__Document excerpt__
--- START ---

"R.E.M." (sometimes stylized in all lowercase) is a song by American singer Ariana Grande from her fourth studio album Sweetener, released in 2018. It was written by Grande and Pharrell Williams, production being handled by the latter. The song title inspired the name for Grande's makeup brand, R.E.M. Beauty.

Background and composition

"R.E.M." is a R&B song containing a doo-wop beat. It runs for a duration of four minutes and six seconds. The song "Dream" was originally recorded as a demo by T-Pain on March 12, 2011, and ran for a duration of four minutes and 27 seconds. It was then passed onto Beyoncé and recorded under the title "Wake Up" in 2013. Grande kept the chorus, but changed the song's lyrics. She previewed "R.E.M." prior to the release of Sweetener.

The song's title refers to rapid eye movement sleep, and is about "a relationship that blurs between the dreamworld and reality". Grande has said "R.E.M." is about "dreaming someone into your life", and is one of her favorite tracks on Sweetener. Grande's vocals span 2 octaves, from Eb3 to Eb5.

Reception
"R.E.M." received mixed reception from music critics. In 2018, Complex Mallorie List ranked "R.E.M." number two on her list of "The Best Ariana Grande Songs". Christopher Rosa of Glamour called the song's lyrics "a tad generic". Out Dennis Hinzmann said the track "feels like a throwback and a fresh pick all at the same time".

Live performances 
Grande first premiered a 20 second snippet of the song on Elle magazine's Youtube channel, during their game "Song Association" on July 12, 2018.
Grande also performed a snippet of the song on The Tonight Show Starring Jimmy Fallon on August 16, 2018. The song was officially debuted live on August 20, 2018 at The Sweetener Sessions.

--- END ---

__Dataset extract__
--- START ---

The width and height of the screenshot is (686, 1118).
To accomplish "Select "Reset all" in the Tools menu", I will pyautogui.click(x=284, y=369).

--- END ---

__Directive 1__
Set down the part of the article on the song "R.E.M." that runs from "Live performances" up to and including "The Sweetener Sessions.".
__Directive 2__
Using the article on the song "R.E.M.", decide whether each statement agrees with it, and answer yes or no with the deciding words quoted. (a) Pharrell Williams produced the song. (b) Beyoncé recorded the song under the title "Dream". (c) The song was officially debuted live on The Tonight Show Starring Jimmy Fallon.
__Directive 3__
Extend the article on the song "R.E.M.", picking up right after its final sentence.
The listing has no connection to the article about the song "R.E.M."

__Written answer 1__
Live performances 
Grande first premiered a 20 second snippet of the song on Elle magazine's Youtube channel, during their game "Song Association" on July 12, 2018.
Grande also performed a snippet of the song on The Tonight Show Starring Jimmy Fallon on August 16, 2018. The song was officially debuted live on August 20, 2018 at The Sweetener Sessions.

__Written answer 2__
(a) Yes: "It was written by Grande and Pharrell Williams, production being handled by the latter."
(b) No: "It was then passed onto Beyoncé and recorded under the title "Wake Up" in 2013."
(c) No: "The song was officially debuted live on August 20, 2018 at The Sweetener Sessions."

__Written answer 3__
She also performed the song live on BBC Radio 1 in September 2018, and on the one-hour special, Ariana Grande at the BBC, which was recorded on September 7, 2018, and aired on November 1.

This song is also one of the songs from the set list of her Sweetener World Tour.

Credits and personnel
Credits and personnel adapted from the liner notes of Sweetener.

Recording and management
 Recorded at Midnight Blue Studios (Miami, Florida) and Conway Recording Studios (Hollywood, California)
 Mixed at Callanwolde Fine Arts Center (Atlanta, Georgia)
 Mastered at Sterling Sound (New York City, New York)
 Published by EMI Pop Music Publishing/More Water From Nazareth (GMR)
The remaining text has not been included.